• [DATA SUPPLIED]
■ ■ ■ ■ ■ ■ ■
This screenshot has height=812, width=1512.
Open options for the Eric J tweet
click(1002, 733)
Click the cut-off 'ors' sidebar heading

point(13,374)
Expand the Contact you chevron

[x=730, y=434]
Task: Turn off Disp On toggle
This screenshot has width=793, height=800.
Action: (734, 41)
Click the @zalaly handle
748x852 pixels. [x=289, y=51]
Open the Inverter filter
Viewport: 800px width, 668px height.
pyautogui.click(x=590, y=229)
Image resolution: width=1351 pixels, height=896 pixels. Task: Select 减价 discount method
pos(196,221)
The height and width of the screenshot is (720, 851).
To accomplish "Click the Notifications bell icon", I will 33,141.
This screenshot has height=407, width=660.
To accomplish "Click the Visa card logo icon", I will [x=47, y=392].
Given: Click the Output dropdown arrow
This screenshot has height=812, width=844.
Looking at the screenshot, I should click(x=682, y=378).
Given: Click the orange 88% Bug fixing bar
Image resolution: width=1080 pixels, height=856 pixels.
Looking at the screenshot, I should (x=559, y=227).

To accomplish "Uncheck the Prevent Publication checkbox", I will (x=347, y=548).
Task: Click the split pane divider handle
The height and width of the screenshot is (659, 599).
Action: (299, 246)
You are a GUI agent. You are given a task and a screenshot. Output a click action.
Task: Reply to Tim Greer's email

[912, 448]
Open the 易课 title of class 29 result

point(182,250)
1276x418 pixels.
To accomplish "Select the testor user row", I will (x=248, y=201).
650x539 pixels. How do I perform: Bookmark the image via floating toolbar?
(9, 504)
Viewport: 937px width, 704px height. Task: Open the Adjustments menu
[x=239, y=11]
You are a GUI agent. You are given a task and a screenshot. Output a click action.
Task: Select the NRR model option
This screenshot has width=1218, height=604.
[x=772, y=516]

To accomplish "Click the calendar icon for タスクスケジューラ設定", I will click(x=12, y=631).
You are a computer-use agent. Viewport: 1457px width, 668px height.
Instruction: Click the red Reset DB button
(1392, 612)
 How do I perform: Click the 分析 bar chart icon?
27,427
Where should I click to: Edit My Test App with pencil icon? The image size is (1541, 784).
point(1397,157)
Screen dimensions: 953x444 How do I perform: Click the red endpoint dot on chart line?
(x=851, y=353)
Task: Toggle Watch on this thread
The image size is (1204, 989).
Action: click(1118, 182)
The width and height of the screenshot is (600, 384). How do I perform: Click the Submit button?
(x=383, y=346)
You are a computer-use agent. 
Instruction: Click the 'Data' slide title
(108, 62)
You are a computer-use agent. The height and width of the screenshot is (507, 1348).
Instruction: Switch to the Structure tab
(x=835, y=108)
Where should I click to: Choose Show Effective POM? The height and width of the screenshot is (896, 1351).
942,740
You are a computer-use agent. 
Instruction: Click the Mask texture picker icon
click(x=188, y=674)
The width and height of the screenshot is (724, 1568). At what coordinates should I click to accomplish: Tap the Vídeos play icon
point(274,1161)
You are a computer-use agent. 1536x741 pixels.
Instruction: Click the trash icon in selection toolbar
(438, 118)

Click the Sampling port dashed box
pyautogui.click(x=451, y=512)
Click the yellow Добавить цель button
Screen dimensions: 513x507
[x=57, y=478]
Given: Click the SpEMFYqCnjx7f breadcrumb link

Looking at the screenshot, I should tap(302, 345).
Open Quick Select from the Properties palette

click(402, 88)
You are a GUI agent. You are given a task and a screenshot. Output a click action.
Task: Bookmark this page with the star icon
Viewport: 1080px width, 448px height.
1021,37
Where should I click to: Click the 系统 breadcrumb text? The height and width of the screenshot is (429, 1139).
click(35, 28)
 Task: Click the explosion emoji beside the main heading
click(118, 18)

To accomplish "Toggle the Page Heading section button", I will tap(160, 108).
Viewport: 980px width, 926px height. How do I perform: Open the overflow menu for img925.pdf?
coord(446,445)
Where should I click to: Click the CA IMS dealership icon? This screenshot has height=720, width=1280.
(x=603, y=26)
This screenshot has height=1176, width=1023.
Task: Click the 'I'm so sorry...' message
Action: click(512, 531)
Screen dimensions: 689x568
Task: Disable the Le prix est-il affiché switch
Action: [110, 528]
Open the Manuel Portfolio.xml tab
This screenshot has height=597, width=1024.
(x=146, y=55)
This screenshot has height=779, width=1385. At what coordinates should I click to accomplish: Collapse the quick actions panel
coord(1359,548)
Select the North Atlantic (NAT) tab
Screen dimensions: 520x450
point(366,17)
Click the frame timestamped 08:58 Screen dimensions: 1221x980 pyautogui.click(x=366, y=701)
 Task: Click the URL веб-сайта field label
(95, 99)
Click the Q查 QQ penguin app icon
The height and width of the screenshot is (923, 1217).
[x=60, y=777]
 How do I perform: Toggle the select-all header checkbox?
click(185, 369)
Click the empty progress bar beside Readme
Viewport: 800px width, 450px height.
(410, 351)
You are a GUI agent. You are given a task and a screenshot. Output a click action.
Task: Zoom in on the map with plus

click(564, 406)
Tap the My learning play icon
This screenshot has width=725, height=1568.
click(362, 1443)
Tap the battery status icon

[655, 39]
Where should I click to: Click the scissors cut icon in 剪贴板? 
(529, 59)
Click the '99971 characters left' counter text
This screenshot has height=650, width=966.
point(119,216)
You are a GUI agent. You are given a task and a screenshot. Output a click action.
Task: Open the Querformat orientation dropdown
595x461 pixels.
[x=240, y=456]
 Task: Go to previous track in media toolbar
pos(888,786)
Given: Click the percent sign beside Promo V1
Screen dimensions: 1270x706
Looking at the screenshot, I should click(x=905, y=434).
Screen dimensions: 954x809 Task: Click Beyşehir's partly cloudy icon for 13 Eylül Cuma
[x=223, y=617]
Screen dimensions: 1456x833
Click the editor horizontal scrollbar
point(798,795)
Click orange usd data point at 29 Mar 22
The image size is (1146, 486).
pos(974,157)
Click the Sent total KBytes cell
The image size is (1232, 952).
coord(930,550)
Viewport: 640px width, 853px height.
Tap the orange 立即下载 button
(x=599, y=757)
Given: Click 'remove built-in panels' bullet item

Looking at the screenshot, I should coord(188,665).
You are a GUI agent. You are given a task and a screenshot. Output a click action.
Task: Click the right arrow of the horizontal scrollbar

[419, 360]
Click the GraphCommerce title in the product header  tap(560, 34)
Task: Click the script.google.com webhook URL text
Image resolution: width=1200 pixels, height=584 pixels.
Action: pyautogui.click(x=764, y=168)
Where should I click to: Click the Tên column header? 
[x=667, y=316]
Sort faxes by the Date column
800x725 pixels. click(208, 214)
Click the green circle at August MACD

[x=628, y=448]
■ ■ ■ ■ ■ ■ ■
• [PROBLEM] Copy out, in full, each line above that has the word "dropdown" in it.

• [WRITTEN SOLUTION]
Given: Click the Output dropdown arrow
Task: Open the Querformat orientation dropdown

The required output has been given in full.